Reputation: 6832
I have this static method that receives a file path from a .xls
file and extracts a single String
out of it. I'm using POI to retrieve this data. This is the code:
private static String readsIPCASheet() throws Exception {
String filePath = unzipsIPCAfile();
InputStream input = new FileInputStream(filePath);
HSSFWorkbook wb = new HSSFWorkbook(new POIFSFileSystem(input));
ExcelExtractor extractor = new ExcelExtractor(wb);
extractor.setFormulasNotResults(true);
extractor.setIncludeSheetNames(false);
extractor.setIncludeBlankCells(true);
String text = extractor.getText();
extractor.close();
}
I discovered that using my local machine (located in Brazil) I receive the following data:
198.22 40.27 171.24 568.17 98.22 3,035.71
But when I run this code on my VPS (located in US) I receive this:
198,22 40,27 171,24 568,17 98,22 3.035,71
Using unix locale
, I got this:
Remote:
wildfly@server:~$ locale
LANG=pt_BR.UTF-8
LANGUAGE=
LC_CTYPE=pt_BR.UTF-8
LC_NUMERIC=pt_BR.UTF-8
LC_TIME=pt_BR.UTF-8
LC_COLLATE="pt_BR.UTF-8"
LC_MONETARY=pt_BR.UTF-8
LC_MESSAGES="pt_BR.UTF-8"
LC_PAPER=pt_BR.UTF-8
LC_NAME=pt_BR.UTF-8
LC_ADDRESS=pt_BR.UTF-8
LC_TELEPHONE=pt_BR.UTF-8
LC_MEASUREMENT=pt_BR.UTF-8
LC_IDENTIFICATION=pt_BR.UTF-8
LC_ALL=
Local:
gabriel ~ $ locale
LANG=en_US.UTF-8
LANGUAGE=en_US
LC_CTYPE=pt_BR.UTF-8
LC_NUMERIC=pt_BR.UTF-8
LC_TIME=pt_BR.UTF-8
LC_COLLATE="en_US.UTF-8"
LC_MONETARY=pt_BR.UTF-8
LC_MESSAGES="en_US.UTF-8"
LC_PAPER=pt_BR.UTF-8
LC_NAME=pt_BR.UTF-8
LC_ADDRESS=pt_BR.UTF-8
LC_TELEPHONE=pt_BR.UTF-8
LC_MEASUREMENT=pt_BR.UTF-8
LC_IDENTIFICATION=pt_BR.UTF-8
LC_ALL=
Since I dealing with regex after this piece of code, I prefer to set a standard about this than solving two unnecessary situations. How can accomplish this?
Upvotes: 0
Views: 1014
Reputation: 61925
The apache poi
Excel extractors (HSSF
as well as XSSF
) are using DataFormatter for formatting numeric values. So DataFormatter
decides to use comma or dot as thousand separator. At least in the last stable apache poi
version 3.17
, it does this decision dependent of the LocaleUtil.getUserLocale(). See DataFormatter.java:235ff.
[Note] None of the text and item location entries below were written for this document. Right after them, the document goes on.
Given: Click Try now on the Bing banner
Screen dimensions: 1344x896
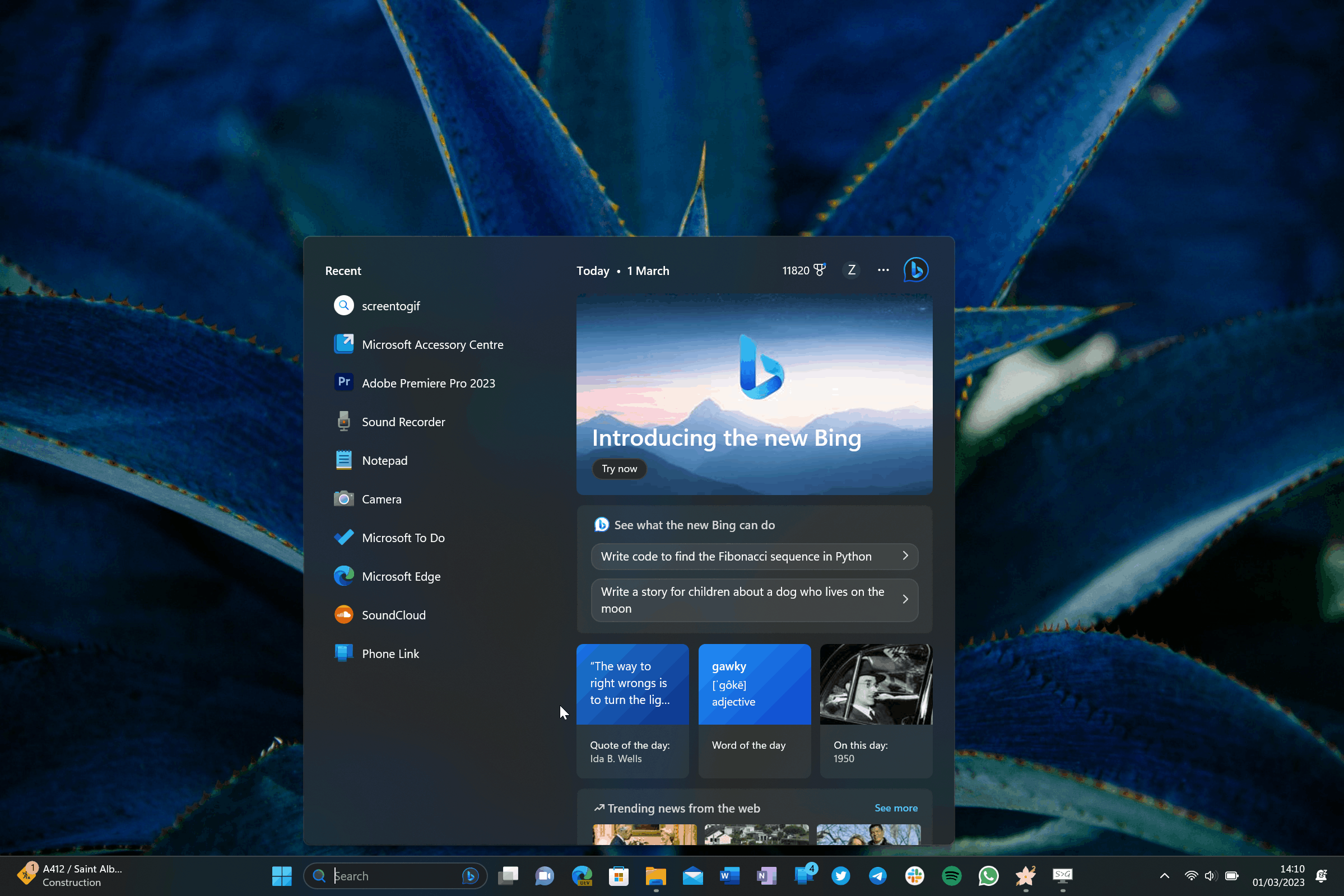Looking at the screenshot, I should point(619,469).
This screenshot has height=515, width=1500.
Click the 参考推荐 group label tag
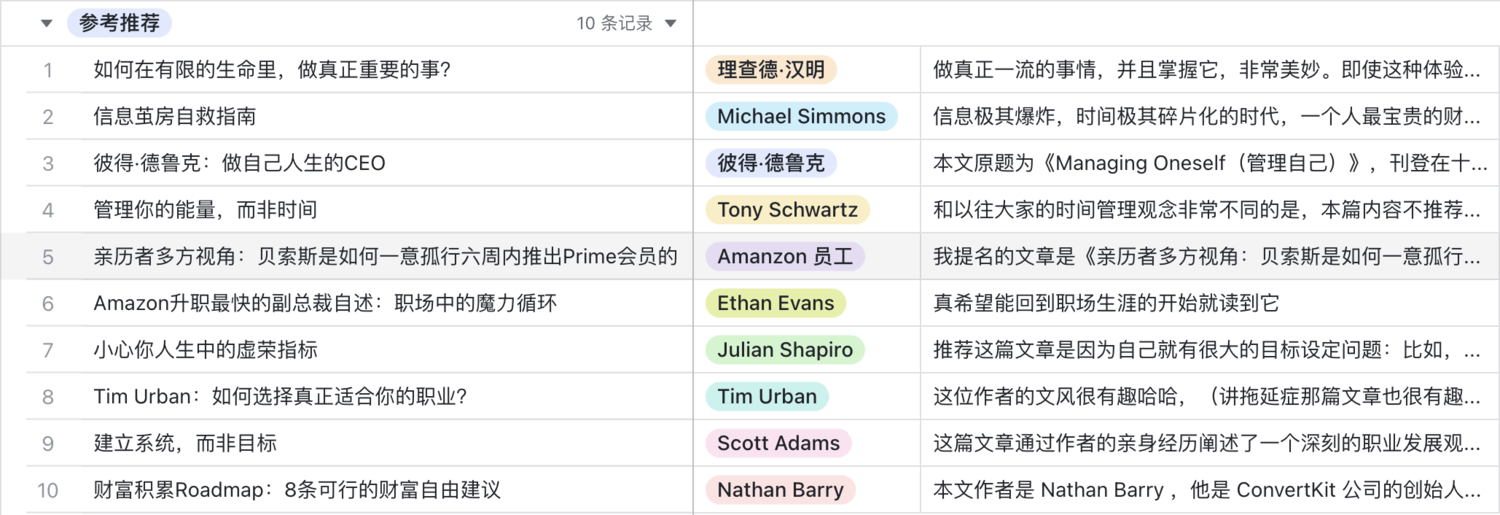(120, 23)
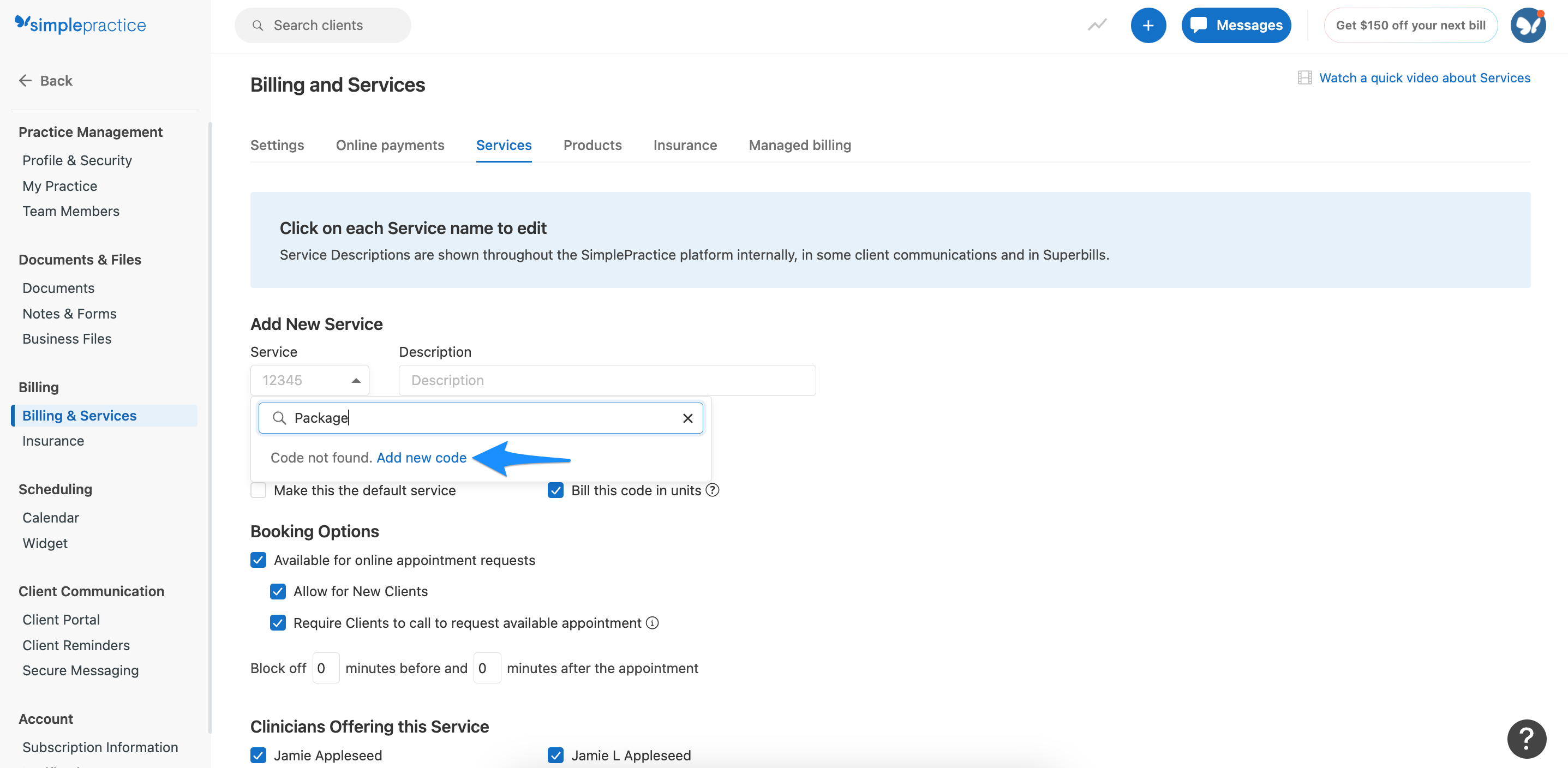This screenshot has height=768, width=1568.
Task: Open the Managed billing tab
Action: point(799,145)
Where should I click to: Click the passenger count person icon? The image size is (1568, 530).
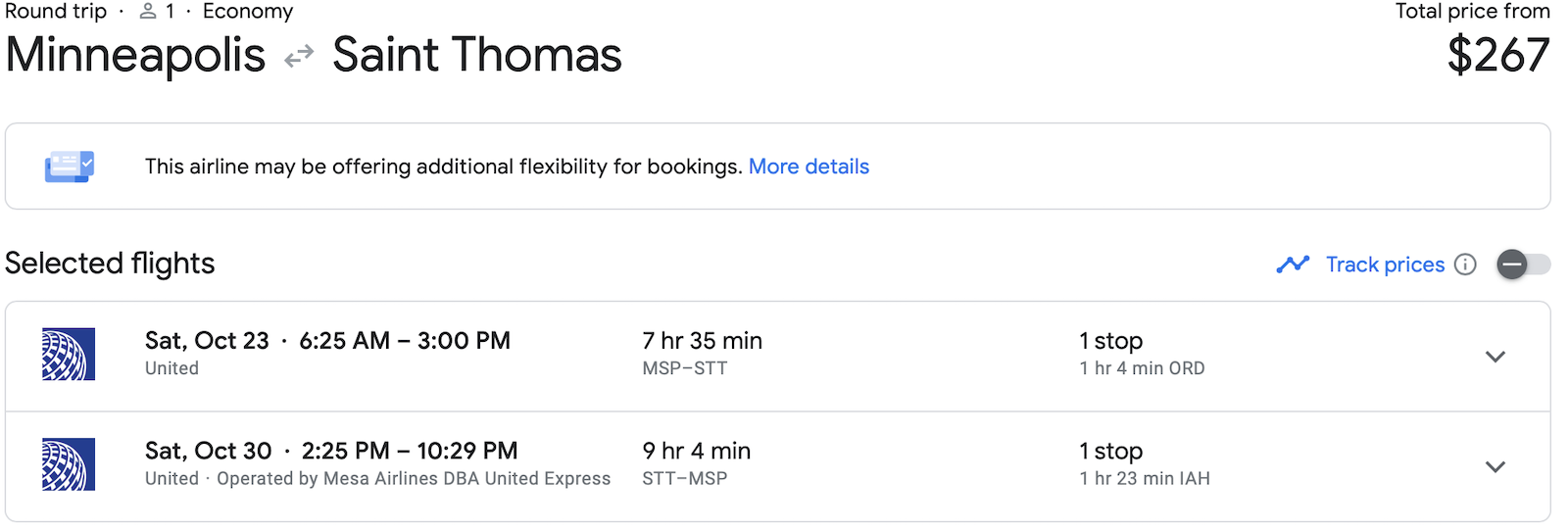[148, 12]
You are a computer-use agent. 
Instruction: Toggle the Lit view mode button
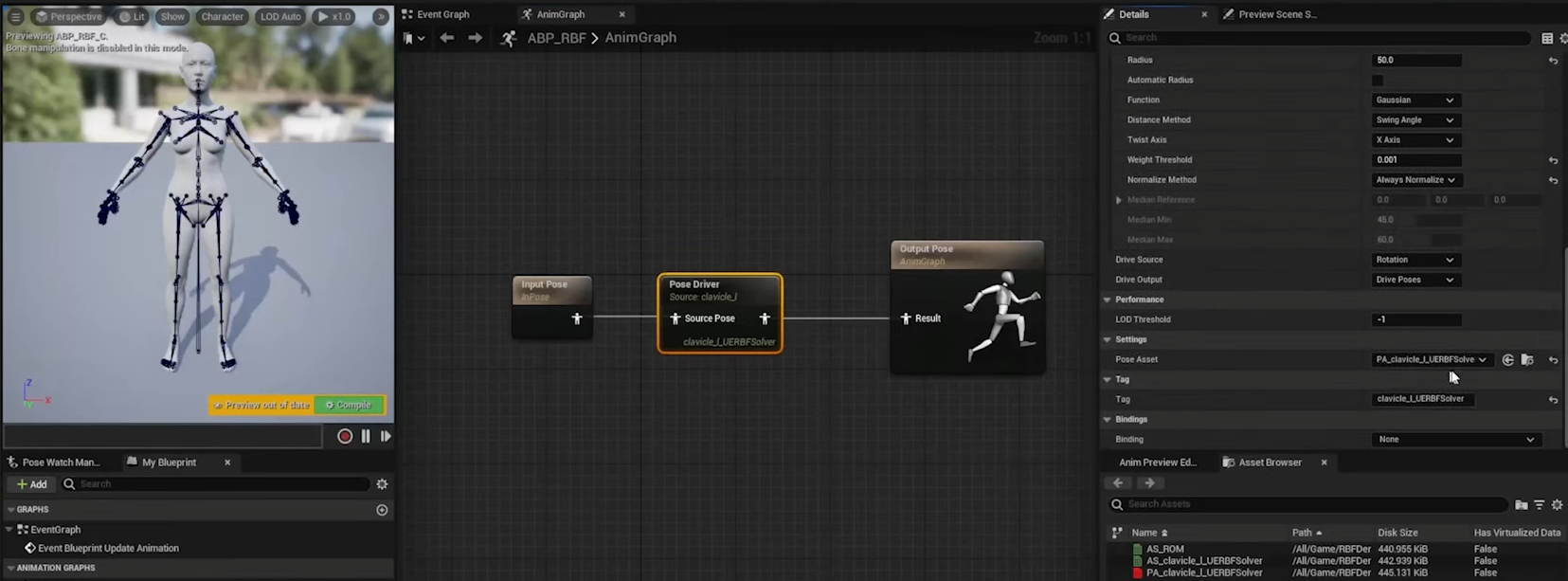pyautogui.click(x=132, y=16)
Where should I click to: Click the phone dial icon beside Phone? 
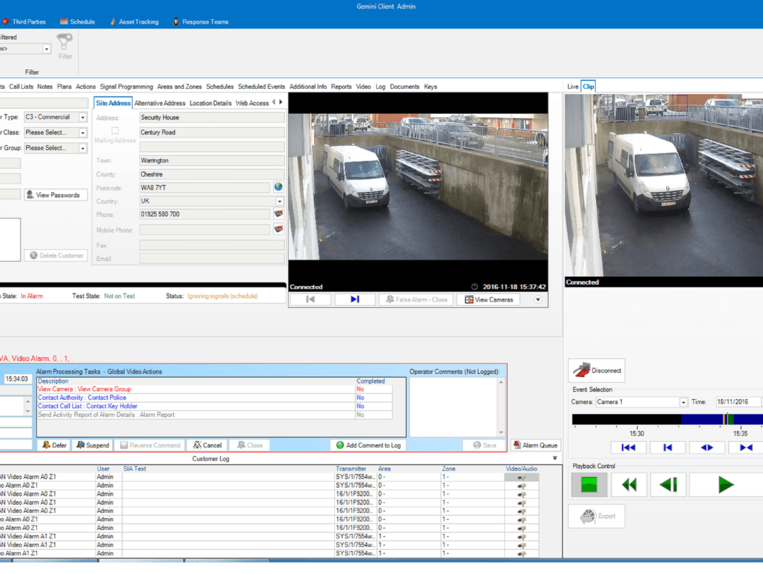(278, 214)
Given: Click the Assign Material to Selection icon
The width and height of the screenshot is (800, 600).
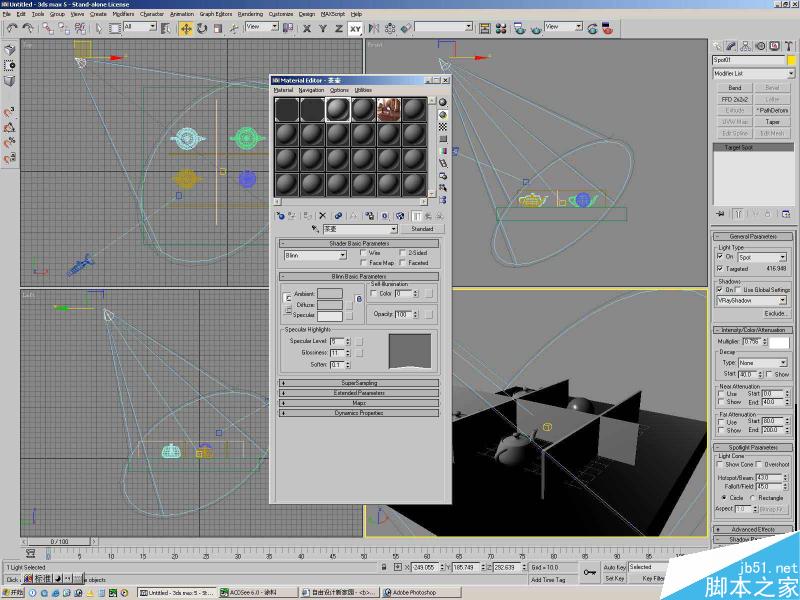Looking at the screenshot, I should coord(307,216).
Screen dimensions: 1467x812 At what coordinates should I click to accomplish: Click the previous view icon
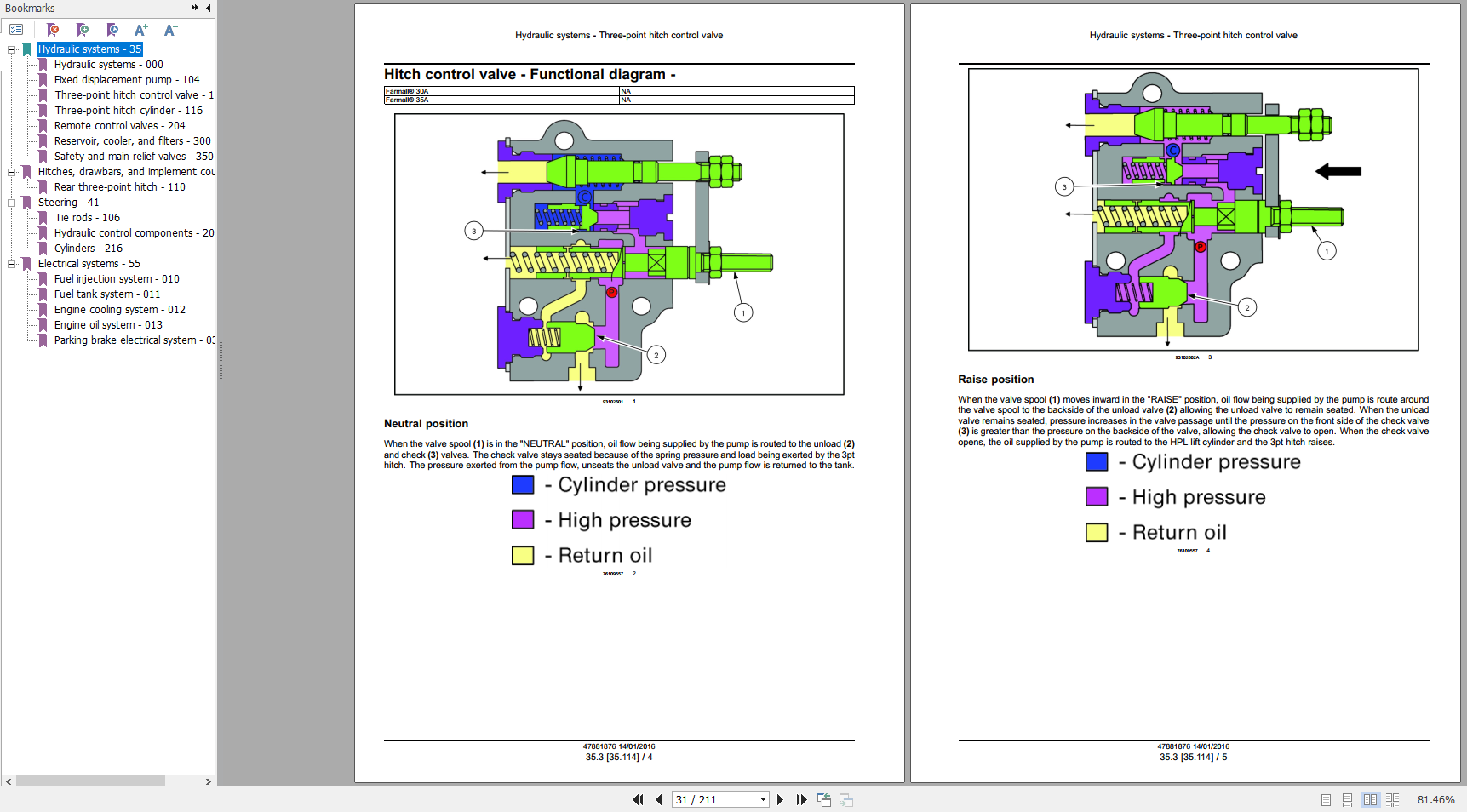point(824,800)
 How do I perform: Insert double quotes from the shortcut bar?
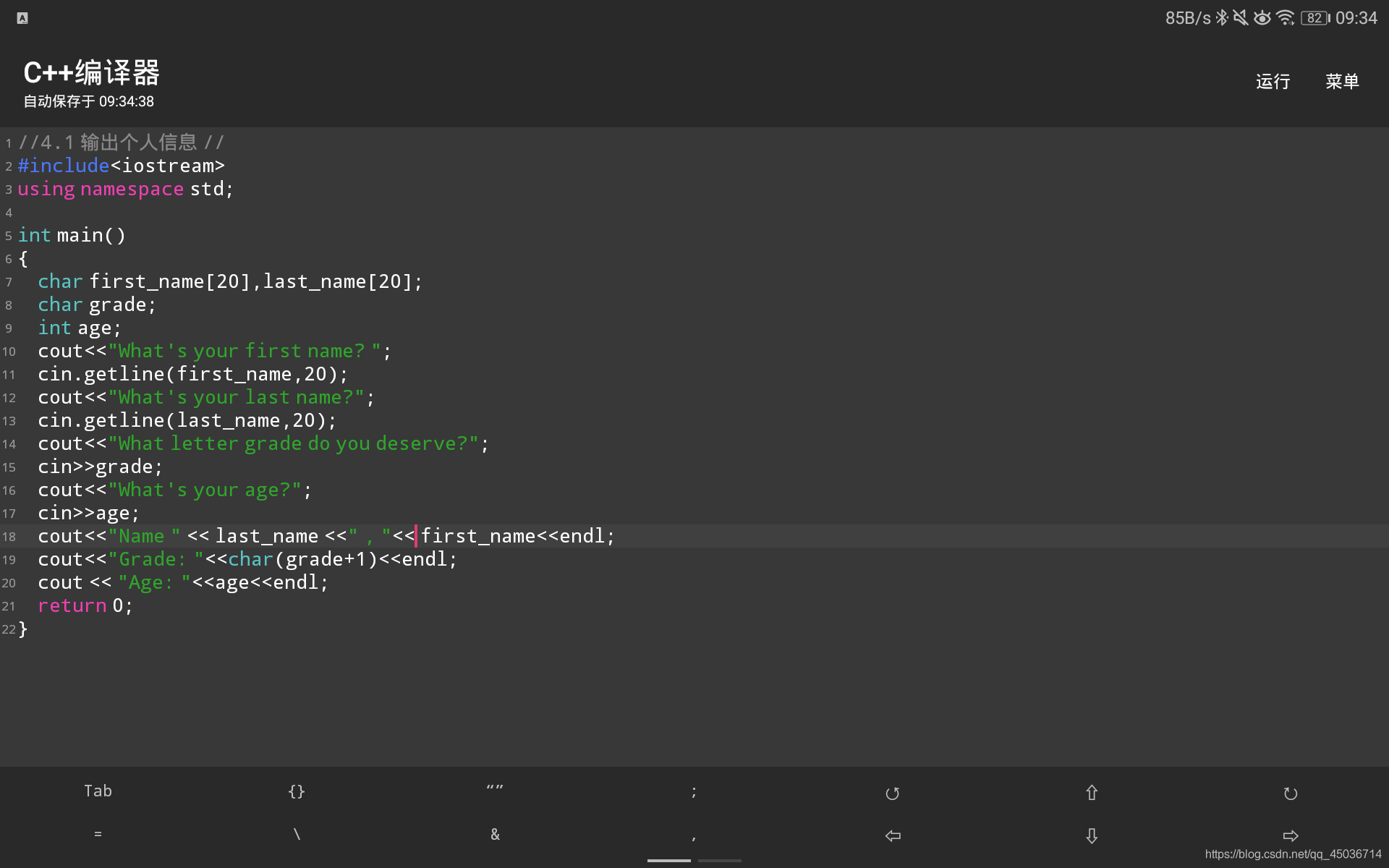[x=495, y=790]
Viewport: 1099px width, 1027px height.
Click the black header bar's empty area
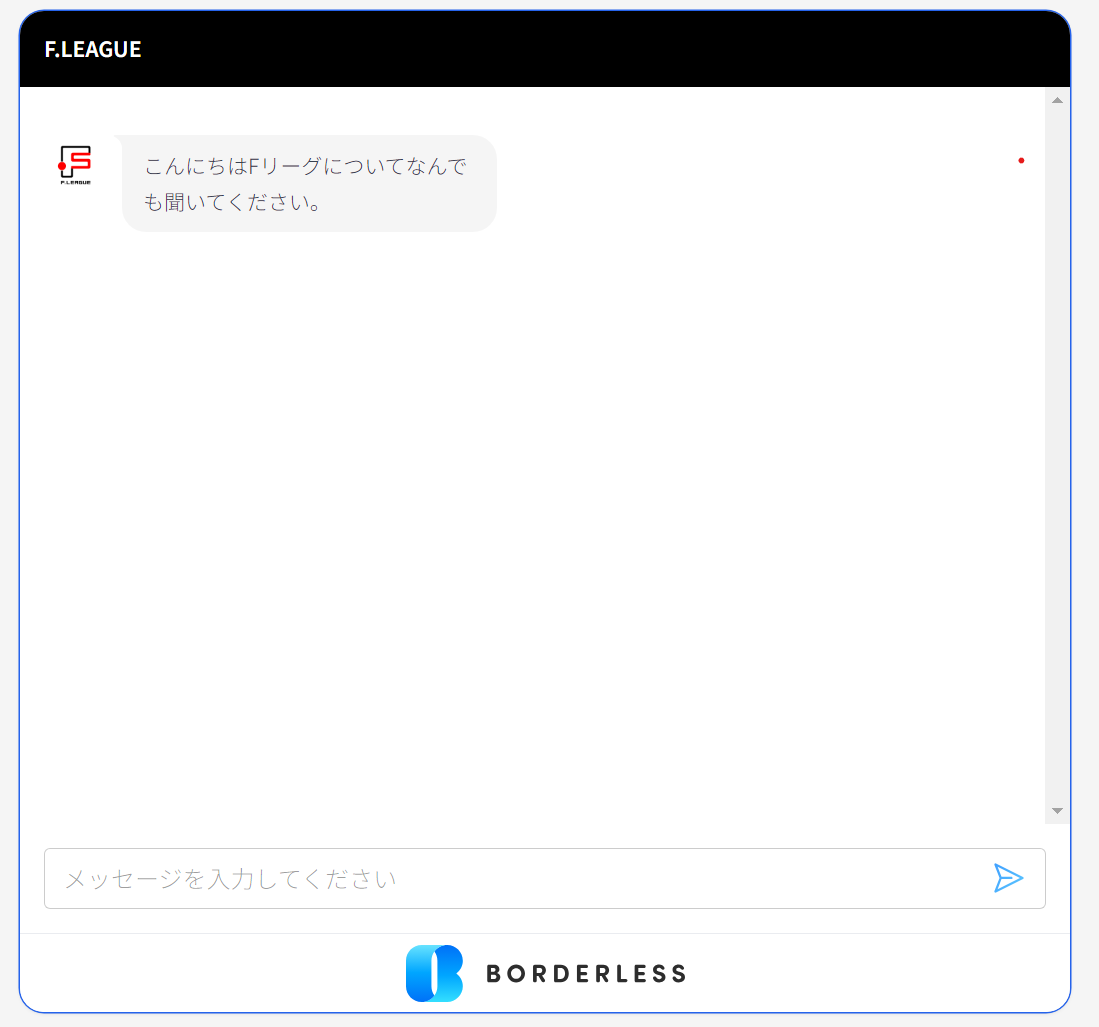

So if you do setting LocaleUtil.setUserLocale before creating the extractor, then this locale will be used to decide to use comma or dot as thousand separator.
Example
...
LocaleUtil.setUserLocale(java.util.Locale.US);
ExcelExtractor extractor = new ExcelExtractor(wb);
...
uses US
locale in DataFormatter
and so uses dot as decimal separator and comma as thousand separator.
Upvotes: 3